■ **TASK INPUT**

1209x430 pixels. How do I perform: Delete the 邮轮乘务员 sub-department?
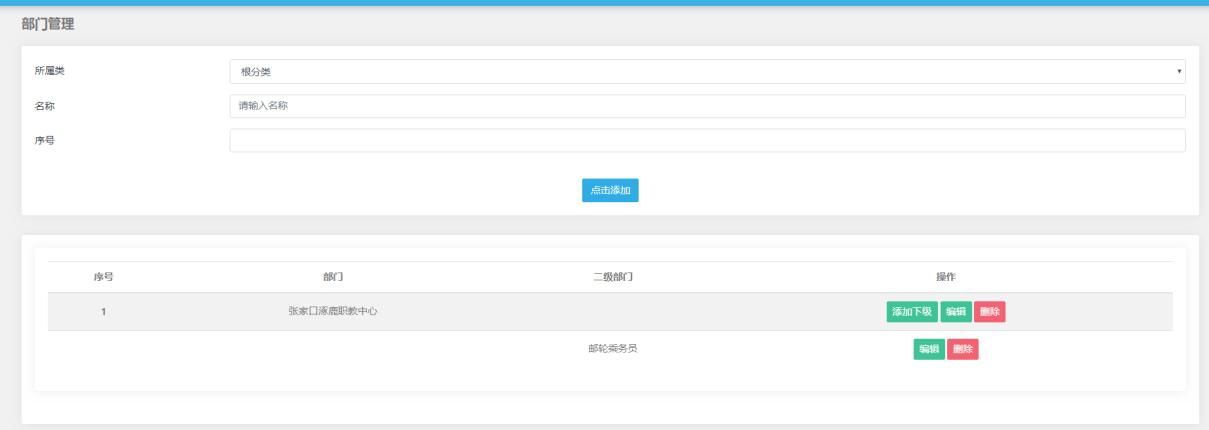click(x=963, y=349)
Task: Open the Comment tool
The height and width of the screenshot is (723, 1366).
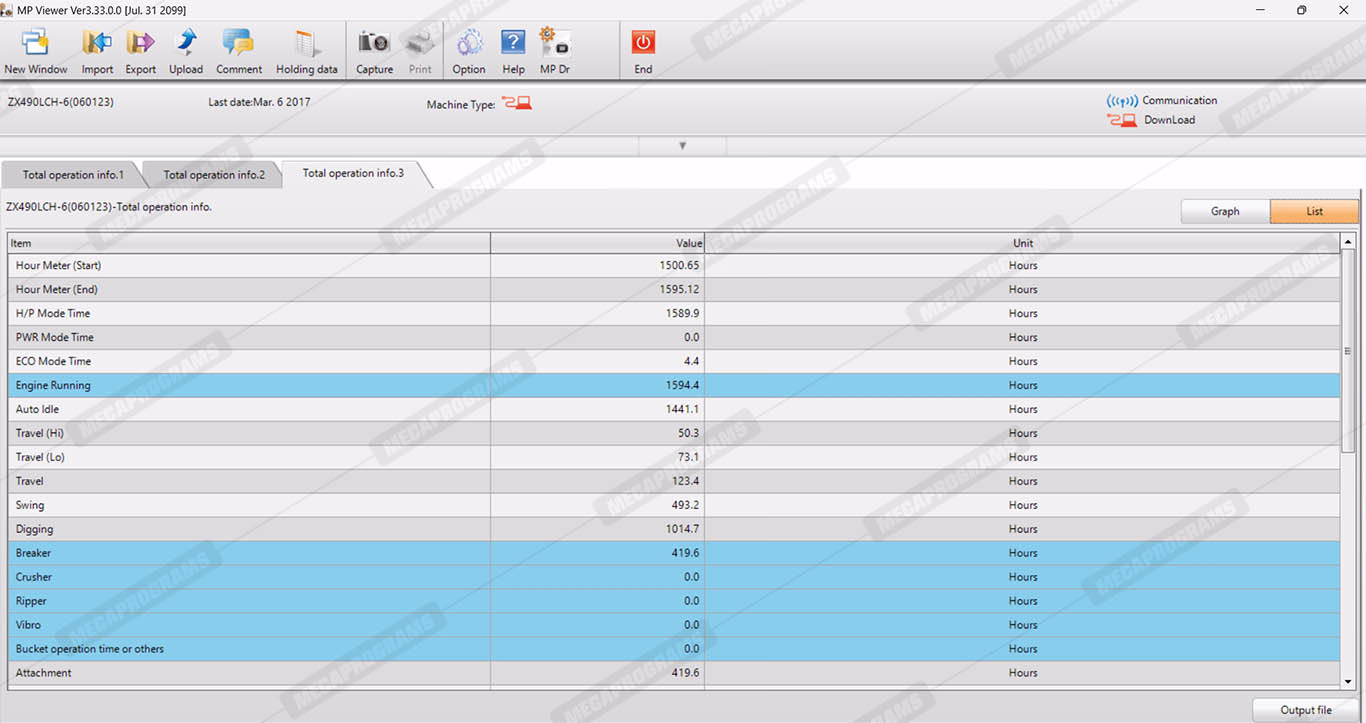Action: 239,51
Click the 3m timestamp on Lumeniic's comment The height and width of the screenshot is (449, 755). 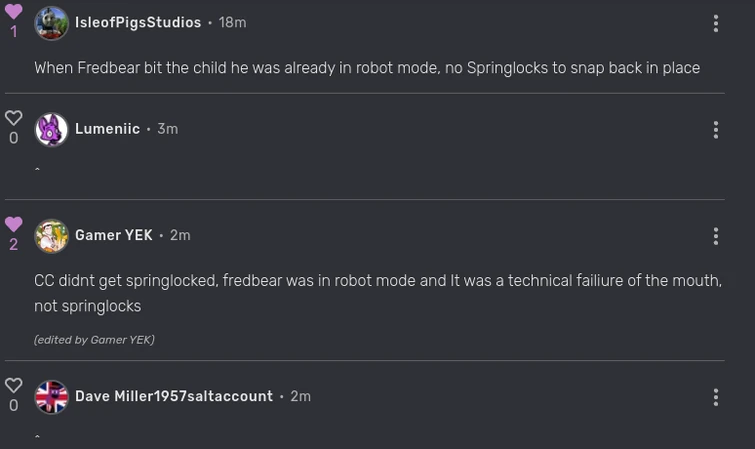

■ **TASK STATEMENT**
The listing should be transcribed exactly. No picture is to appear in the transcription.

■ **REPLY**
1209x430 pixels. How do I perform: Delete the 邮轮乘务员 sub-department?
click(x=963, y=349)
Task: Open the Comment tool
The height and width of the screenshot is (723, 1366).
Action: 239,51
Click the 3m timestamp on Lumeniic's comment The height and width of the screenshot is (449, 755). 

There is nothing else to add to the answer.